Staggered stud walls – The problem you will find with staggered stud walls is while the studs are offset and decoupled, they share the same top plate and bottom plate framing which tie directly into the ceiling joists and sub- floor. This is a major flanking issue. The staggered stud wall is already shown to be an average performer considering the effort in construction, but in field tests it will rate even worse. A staggered stud wall with clips installed is a great idea for increasing low frequency isolation, but a staggered stud wall alone is really overrated.

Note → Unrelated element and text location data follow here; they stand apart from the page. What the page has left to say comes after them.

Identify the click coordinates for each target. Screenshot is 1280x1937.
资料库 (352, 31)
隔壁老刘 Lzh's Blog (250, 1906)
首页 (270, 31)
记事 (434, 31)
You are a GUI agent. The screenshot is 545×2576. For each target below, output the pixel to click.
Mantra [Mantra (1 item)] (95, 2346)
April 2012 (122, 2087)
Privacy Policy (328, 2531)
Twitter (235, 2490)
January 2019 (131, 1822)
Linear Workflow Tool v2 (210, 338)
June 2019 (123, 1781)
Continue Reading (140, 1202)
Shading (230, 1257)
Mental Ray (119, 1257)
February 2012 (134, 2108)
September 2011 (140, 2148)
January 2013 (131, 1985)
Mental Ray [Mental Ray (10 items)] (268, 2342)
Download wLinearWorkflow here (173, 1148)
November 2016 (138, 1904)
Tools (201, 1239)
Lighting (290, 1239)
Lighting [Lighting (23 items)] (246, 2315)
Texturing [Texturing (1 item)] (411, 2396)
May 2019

Double stud walls – In the lab there is no concern over flanking so the results can be misleading. If you use independent joists with double stud walls, then the top plate connection is not a concern. The floor flanking exists whether you have double stud, staggered stud, or a resilient clip system so that issue must be addressed separately. Most assemblies though will tie the second stud wall into both the ceiling and floor without the same break in materials that you have from one stud wall to the other. So your overall assembly is a double stud wall assembly, but your new stud wall transmits sound easily into both the ceiling and the floor. So the performance gains in the lab are significantly reduced. Not to mention the fact that you will lose in floor space at least the depth of the framing and a 3″ gap between the existing and new stud wall. That is a 6-1/2″ loss in floor space vs. a 1-1/2″ loss in floors space with resilient clips.
Independent joists – A great way to isolate the ceiling, but can become very complicated in the field. Here are a few problems with setting up a system like this. One, you won’t have much room for lighting and really no room for recessed lights since each joist will need to fit within two existing joists. Two, you won’t have much room for HVAC duct work. Three, if duct work, electrical, and plumbing already exist in between the joists then installing the independent joists can be very complicated. The only way to resolve these issues is to drop the entire joist, or most of the joist, beneath the existing joists rather than in between the joists. Problem is you will lose a serious amount of head room. Impossible for ceilings 8′ and lower without reducing head room to unusually low levels and not attractive for ceilings 9′ or lower. Independent ceiling joists will also require the use of double stud walls, or at least newly framed walls, resulting in both loss in head room and loss in floor space. It definitely works, but your room will really tighten up quick.